The first suit goes after a retailer that was robbed of about 20 firearms after it displayed “unsecured guns” near a shop window. The other suit alleges gun show companies created a “public nuisance” by helping residents purchase “ghost guns"—guns without serial numbers—at events just across the state’s Pennsylvania border.
“These may be the first two lawsuits filed by the Statewide Affirmative Firearms Enforcement office, but they will not be the last,” Attorney General Matthew J. Platkin (D) said in a news conference. “We’re putting everyone else in the gun industry on notice.”
The lawsuits were the first filed by the state under beefed up restrictions singed by Gov.
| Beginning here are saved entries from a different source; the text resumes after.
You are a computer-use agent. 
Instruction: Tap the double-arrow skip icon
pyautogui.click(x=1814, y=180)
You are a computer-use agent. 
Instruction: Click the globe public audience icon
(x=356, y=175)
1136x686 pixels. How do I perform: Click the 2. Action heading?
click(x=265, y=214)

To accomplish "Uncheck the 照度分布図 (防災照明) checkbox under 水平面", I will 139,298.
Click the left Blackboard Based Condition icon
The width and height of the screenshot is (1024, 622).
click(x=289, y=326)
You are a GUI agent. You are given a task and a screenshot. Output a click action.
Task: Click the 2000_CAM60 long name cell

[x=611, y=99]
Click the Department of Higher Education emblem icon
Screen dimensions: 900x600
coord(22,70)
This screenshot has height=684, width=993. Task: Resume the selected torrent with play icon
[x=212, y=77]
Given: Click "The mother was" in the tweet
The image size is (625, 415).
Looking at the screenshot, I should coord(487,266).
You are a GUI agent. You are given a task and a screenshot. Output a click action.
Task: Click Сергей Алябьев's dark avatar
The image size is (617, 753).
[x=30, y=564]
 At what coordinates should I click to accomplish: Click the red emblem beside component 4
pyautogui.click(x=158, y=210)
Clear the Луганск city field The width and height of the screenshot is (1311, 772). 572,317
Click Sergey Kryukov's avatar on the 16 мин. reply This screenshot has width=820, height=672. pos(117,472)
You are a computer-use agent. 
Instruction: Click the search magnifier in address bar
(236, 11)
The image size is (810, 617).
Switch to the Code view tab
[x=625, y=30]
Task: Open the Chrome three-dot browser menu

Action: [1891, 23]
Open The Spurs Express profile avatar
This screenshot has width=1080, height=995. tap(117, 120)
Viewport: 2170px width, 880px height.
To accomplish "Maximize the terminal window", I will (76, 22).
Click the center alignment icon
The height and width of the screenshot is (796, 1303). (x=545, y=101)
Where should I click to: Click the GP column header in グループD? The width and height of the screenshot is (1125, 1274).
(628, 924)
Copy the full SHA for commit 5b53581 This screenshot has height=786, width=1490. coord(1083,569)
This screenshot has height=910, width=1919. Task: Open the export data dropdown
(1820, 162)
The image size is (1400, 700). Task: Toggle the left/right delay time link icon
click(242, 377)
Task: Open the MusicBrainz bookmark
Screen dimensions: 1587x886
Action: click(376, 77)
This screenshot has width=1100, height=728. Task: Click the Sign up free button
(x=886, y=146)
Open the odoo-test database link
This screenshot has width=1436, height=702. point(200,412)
Phil Murphy last year, but New Jersey’s litigation follows a broader trend of Democratic cities and states pushing an old legal theory into new territory. Cities like Buffalo and Philadelphia, states like New York, and private plaintiffs like those impacted by a mass shooting in Indiana are also claiming guns have become a “public nuisance” and the firearm industry is liable for damages.
Public nuisance is a legal theory that allows a local or state government to act as a plaintiff and sue for broad community harms like pollution. That tool has has been hyper-charged in recent years as plaintiffs successfully sued the opioid industry and the vaping industry, triggering waves of litigation against social media companies for alleged harm to children and firearms retailers for alleged practices that contribute to guns used in crimes.
New Jersey’s key argument is that these retailers contribute to crime. In the first complaint against the brick-and-mortar store FSS Armory, Platkin claims that guns “acquired through theft and burglary directly contribute to the public nuisance of gun crime and gun violence.”
In his second suit against gun show firms Patriot Enterprises Worldwide LLC and Not An LLC (which goes by JSD Supply), Platkin says selling untraceable weapons or weapons kits contributes to the roughly $2 million each non-fatal shooting costs taxpayers, and both companies are “responsible for a substantial share of these costs and for fueling the ongoing public nuisance in New Jersey.”
FSS Armory declined to comment and the other companies didn’t immediately respond to requests for comment. Settlements have already started to trickle in New York’s similar litigation under that state’s public nuisance law, according to research at Duke University Law School.
The cases are Platkin v. FSS Armory, Inc., N.J. Super. Ct., docket number unavailable, 12/12/23 and Platkin v. Patriot Enterprises Worldwide LLC, N.J. Super. Ct., docket number unavailable, 12/12/23.